30. Dès lors que la SARL La Rivière a été déboutée de sa demande principale, elle ne peut se prévaloir d’un préjudice moral et d’une prise en charge des honoraires du cabinet d’expertise Silene qu’elle a mandaté et la décision sera confirmée sur l’ensemble de ces points.
' Sur la demande de dommages et intérêts formulée par la SASU Camping Assur Conseil
Moyen des parties':
31. Au visa de l’article 32-1 du code de procédure civile et 1240 du code civil, la SASU Camping Assur Conseil entend faire juger abusive la procédure de la SARL LA Rivière, laquelle serait dictée par pure intention vénale et aurait été exercé avec une légèreté blâmable.
32. L’appelante entend se prévaloir des multiples fautes contractuelles dont elle aurait fait la démonstration pour s’opposer à cette prétention tandis que la SAS Les Assureurs Conseils de l’Entreprise ne conclut pas sur ce point.
Réponse de la cour':
33. L’exercice d’une action en justice et d’une voie de recours, même mal fondées, ne peut constituer un abus de droit que dans des circonstances particulières le rendant fautif.

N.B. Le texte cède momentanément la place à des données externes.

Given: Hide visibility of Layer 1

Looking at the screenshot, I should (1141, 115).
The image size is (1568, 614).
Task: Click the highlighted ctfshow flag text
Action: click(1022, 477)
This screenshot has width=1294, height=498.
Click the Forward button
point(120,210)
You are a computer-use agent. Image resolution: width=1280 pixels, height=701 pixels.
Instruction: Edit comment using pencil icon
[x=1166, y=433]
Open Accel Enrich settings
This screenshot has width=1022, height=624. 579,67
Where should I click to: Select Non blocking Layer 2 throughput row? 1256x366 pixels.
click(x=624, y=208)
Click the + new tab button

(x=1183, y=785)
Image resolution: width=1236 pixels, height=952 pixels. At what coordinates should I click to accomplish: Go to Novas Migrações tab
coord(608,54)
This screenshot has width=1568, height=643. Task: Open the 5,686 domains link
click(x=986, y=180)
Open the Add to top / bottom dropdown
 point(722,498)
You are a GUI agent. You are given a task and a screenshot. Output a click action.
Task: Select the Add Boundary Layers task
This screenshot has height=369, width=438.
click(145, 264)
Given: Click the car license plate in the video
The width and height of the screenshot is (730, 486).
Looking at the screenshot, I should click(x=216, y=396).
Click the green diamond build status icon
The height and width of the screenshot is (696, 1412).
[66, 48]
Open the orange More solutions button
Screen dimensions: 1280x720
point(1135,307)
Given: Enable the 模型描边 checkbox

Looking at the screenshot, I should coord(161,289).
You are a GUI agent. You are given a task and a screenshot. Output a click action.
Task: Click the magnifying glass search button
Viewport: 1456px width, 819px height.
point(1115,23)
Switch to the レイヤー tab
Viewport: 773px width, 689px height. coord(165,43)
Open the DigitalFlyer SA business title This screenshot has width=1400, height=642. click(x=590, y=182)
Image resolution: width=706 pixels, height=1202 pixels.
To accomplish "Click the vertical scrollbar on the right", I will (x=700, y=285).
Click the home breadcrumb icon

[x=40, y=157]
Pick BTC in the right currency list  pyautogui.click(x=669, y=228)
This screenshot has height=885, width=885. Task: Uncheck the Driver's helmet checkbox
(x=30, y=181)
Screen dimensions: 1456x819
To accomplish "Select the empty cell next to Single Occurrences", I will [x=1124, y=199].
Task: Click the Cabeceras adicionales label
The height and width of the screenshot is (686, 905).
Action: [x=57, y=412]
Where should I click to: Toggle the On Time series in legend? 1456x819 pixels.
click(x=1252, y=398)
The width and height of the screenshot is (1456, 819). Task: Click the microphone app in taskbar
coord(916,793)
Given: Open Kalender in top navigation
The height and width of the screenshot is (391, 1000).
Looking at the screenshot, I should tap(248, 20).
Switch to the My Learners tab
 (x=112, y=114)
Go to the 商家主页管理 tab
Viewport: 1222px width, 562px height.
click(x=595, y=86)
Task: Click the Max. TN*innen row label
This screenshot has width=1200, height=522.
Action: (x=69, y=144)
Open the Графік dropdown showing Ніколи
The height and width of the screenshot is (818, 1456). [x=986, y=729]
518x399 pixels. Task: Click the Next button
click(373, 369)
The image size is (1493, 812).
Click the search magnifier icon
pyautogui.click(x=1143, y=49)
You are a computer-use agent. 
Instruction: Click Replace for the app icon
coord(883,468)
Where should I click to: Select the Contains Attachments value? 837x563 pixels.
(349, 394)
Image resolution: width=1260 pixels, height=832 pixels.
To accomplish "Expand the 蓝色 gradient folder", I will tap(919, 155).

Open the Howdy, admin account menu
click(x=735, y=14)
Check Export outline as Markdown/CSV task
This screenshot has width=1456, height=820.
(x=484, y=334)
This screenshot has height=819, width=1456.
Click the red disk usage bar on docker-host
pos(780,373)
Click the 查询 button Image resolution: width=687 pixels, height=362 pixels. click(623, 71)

34. La preuve d’une légèreté blâmable dans la mise en 'uvre de l’action de l’appelante n’est pas rapportée et pas davantage la pure intention vénale qui aurait dictée la présente action.
35. La SASU Camping Assur Conseil échoue en sa prétention et la décision sera confirmée à ce titre.
PAR CES MOTIFS
La cour,
Rejette la fin de non-recevoir,
Confirme la décision déférée,
Y ajoutant,
Condamne la SARL LA Rivière à payer à SASU Camping Assur Conseil et la SAS Les Assureurs Conseils de l’Entreprise une indemnité de 2'000 euros, chacune, par application des dispositions de l’article 700 du code de procédure civile et déboute l’appelante des demandes formées à ce titre,
Condamne la SARL LA Rivière aux dépens d’appel.